Pre-Jane-athon testing
I wanted to see how things might go on The Day after the inputting, etc., was over, especially re: the use of Windows explorer to join the files from each user/table, so I constructed the following test scenario.
First, I searched these MARC sources to gather some sample data
- LC MARC English (7M records)
- LC MARC Foreign (5M records)
The search was for any occurrence in any field of 'Jane Austen' or 'Austen, Jane'.
I took the matching records, concatenated them together, and deduped them on LCCN.
In the end I assembled a file of 1188 MARC records in a file called 'jane-all-deduped.mrc'
Next I created 11 folders in my RIMMF data area named: jata … jatk
Then I copied Deborah's 75 janebase records into each folder.
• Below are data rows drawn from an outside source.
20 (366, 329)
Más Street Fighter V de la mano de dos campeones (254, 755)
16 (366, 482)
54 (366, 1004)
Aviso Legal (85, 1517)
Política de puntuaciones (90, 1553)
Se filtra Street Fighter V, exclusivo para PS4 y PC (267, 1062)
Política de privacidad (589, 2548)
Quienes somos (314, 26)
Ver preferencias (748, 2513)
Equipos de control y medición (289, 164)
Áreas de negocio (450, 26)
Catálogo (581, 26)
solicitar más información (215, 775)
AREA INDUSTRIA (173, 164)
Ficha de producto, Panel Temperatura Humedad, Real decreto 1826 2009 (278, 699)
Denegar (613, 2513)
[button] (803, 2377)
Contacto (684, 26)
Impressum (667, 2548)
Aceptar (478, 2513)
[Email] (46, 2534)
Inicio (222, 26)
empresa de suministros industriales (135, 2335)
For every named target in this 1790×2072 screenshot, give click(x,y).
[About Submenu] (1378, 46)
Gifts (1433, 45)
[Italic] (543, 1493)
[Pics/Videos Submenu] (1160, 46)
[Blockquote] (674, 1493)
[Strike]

Next, I repeated the following steps, once for each folder (11 times):
- opened the rimmf .ini file
- changed the record prefix: (1. jaia … 11. jaik)
- changed the data folder: (1. jata … 11. jatk)
- saved the .ini
- started RIMMF, went to F3
- batchloaded* the next 100 records from the jane.mrc file
- closed the program
Notes:
For the last folder, I batchloaded1) 188 records instead of the usual 100.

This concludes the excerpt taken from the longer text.